Fu fondata da Ruggero I d'Altavilla (1060-1101) il quale affidò la Diocesi di Agrigento a Gerlando di Besançon che, secondo le fonti, la completò in sei anni. In seguito demolita durante le rivolte dei musulmani agrigentini intorno alla prima metà del Duecento, venne poi ricostruita grazie all'imperatore Federico II, sotto l'episcopato di Rainaldo d'Acquaviva, che consacrò la nuova Cattedrale nel 1248.

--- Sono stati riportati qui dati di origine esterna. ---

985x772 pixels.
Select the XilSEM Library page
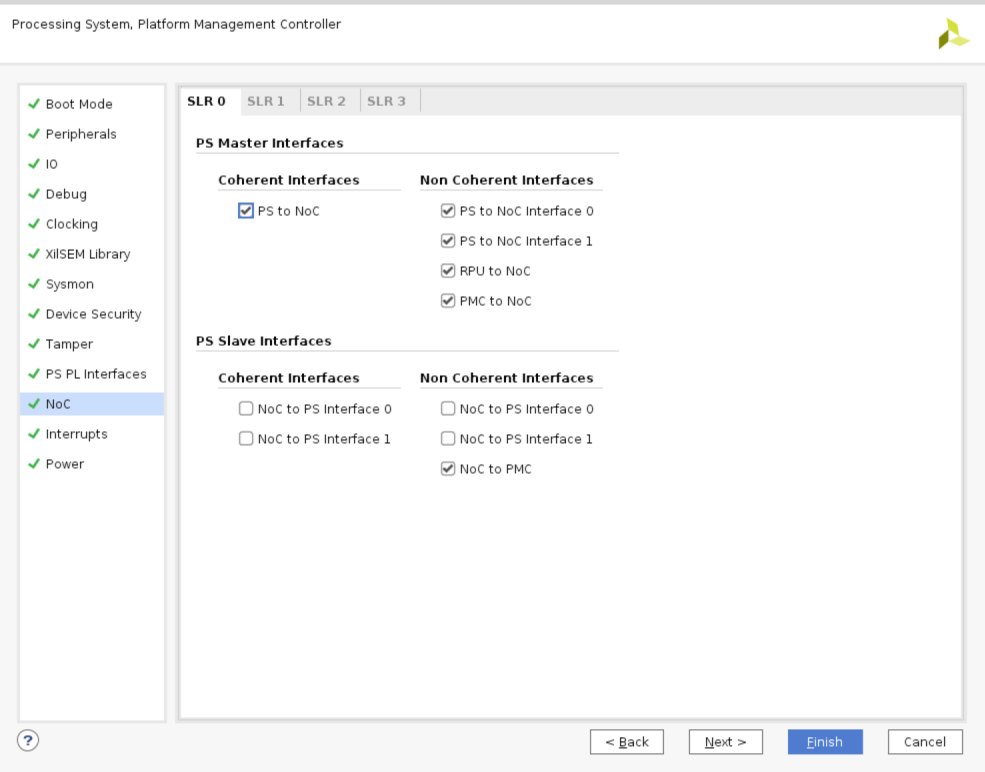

Nel Trecento, a causa dei movimenti franosi della collina, necessitò di essere ricostruita. Sotto la potente famiglia dei Chiaramonte iniziarono i lavori per la ricostruzione e l'ampliamento che si prolungarono fino al secolo successivo, configurando l'edificio nelle attuali dimensioni. Agli inizi del Cinquecento venne coperto l'ultimo tratto della navata verso ovest, con il meraviglioso soffitto ligneo dipinto. Incompleta rimarrà la torre campanaria.
Gli esterni.
Le trasformazioni più significative riguardano la recinzione della scalinata che si affaccia sull'attuale piazza Don Minzoni. L'accesso, rimarcato da un arco, si apriva lateralmente in un alto muro che chiudeva sia il sagrato sia la vista della scalinata stessa. Con il passare degli anni il muro verrà abbassato e sostituito da un'elegante inferriata, mantenendo l'ingresso sul lato meridionale, finchè non sarà definitivamente spostato sul versante ovest così come possiamo ammirare ai giorni nostri. Lungo la via Duomo, gli intonaci lasciano intravedere alcune tracce significative dell'evoluzione della storia dell'edificio.
Gli affreschi medievali.
Rinvenuti grazie al succedersi degli interventi di restauro negli ultimi cento anni. Si tratta di opere risalenti tra la seconda metà del Trecento e tutto il Quattrocento. Questi affreschi raffigurano l'Ascenzione, la Vergine col Bambino tra san Pietro ed un Santo Eremita (s.Onofrio?), il san Giovanni evangelista e la Madonna dell'Itria.